Broad-spectrum tolerance to disinfectant-mediated bacterial killing due to mutation of the PheS aminoacyl tRNA synthetase

Disinfectants are essential tools for controlling infectious diseases and maintaining sterile conditions in many medical and food-industry settings. Recent work revealed that a deficiency in the PTS carbohydrate phosphor transfer system confers pan-tolerance to killing by diverse disinfectant types through its interaction with the cAMP-CRP regulatory network. The present work characterized a new pan-tolerance mutant obtained by enrichment using phenol as a lethal probe and an Escherichia coli PTS null mutant as a parental strain. The resulting super-pan-tolerant mutant, which harbored an F158C PheS substitution, inhibited bacterial killing by multiple disinfectant classes with surprisingly little effect on antimicrobial lethality.

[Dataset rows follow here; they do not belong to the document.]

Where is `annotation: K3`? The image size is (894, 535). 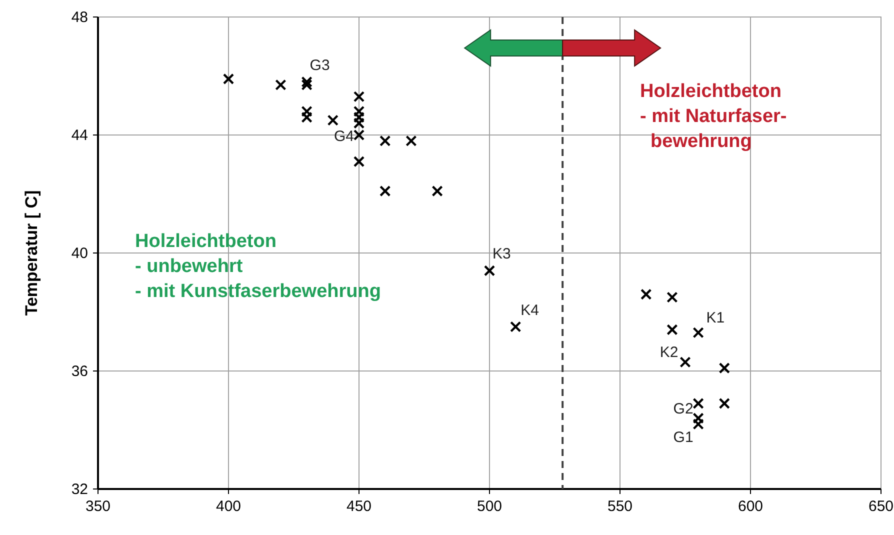 annotation: K3 is located at coordinates (502, 254).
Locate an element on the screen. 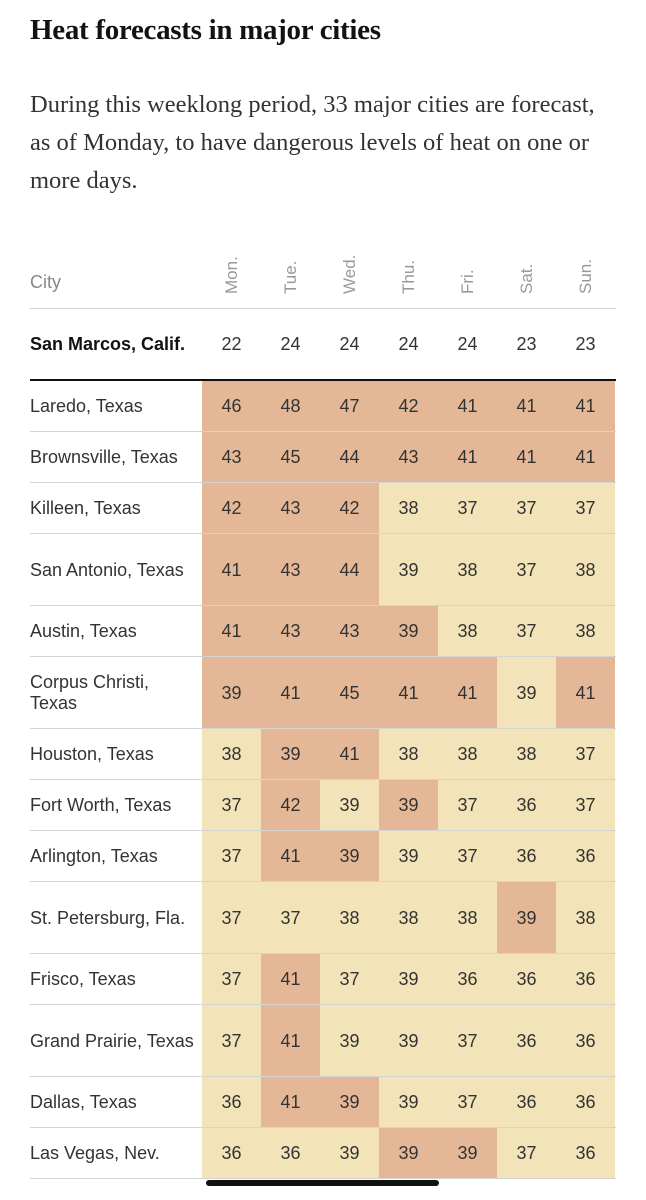 The height and width of the screenshot is (1200, 646). home-indicator is located at coordinates (322, 1183).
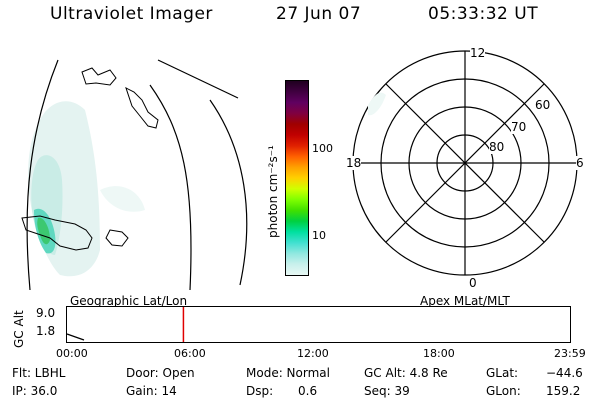  I want to click on info-door: Door: Open, so click(160, 373).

The PheS substitution, which was expected to lower substrate recognition efficiency and result in deacylated tRNAphe occupying the ribosomal A site, activated relA expression and synthesis of ppGpp, even in the absence of disinfectant exposure. ppGpp, along with DksA, increased RpoS function by activating promoters of dsrA and iraP, two genes whose products increase the expression and stability of RpoS. Subsequently, RpoS upregulated the expression of genes encoding a universal stress protein (UspB) and an oxidative stress peroxidase (KatE), which preconditions bacteria to better survive a variety of disinfectants. Disinfectant-mediated accumulation of ROS and bacterial killing were abolished/reduced by an F158C PheS substitution, by exogenous DMSO, and by the PheS F158C substitution up-regulating genes encoding ROS-detoxifying enzymes (katE, sodA, oxyR, ahpC). These data identify a pheS mutation-triggered, ppGpp-stimulated transcriptional regulatory cascade that negates biocide-mediated lethality, thereby tying the stringent response to protection from ROS-mediated biocide lethality. Mid-log-phase cultures of E. coli K-12 were treated with phenol (3.5 mg/mL) for 0 min and 45 min. Cells were collected for total RNA extraction and subsequent RNA-seq. Differential expression of various conditions was analyzed.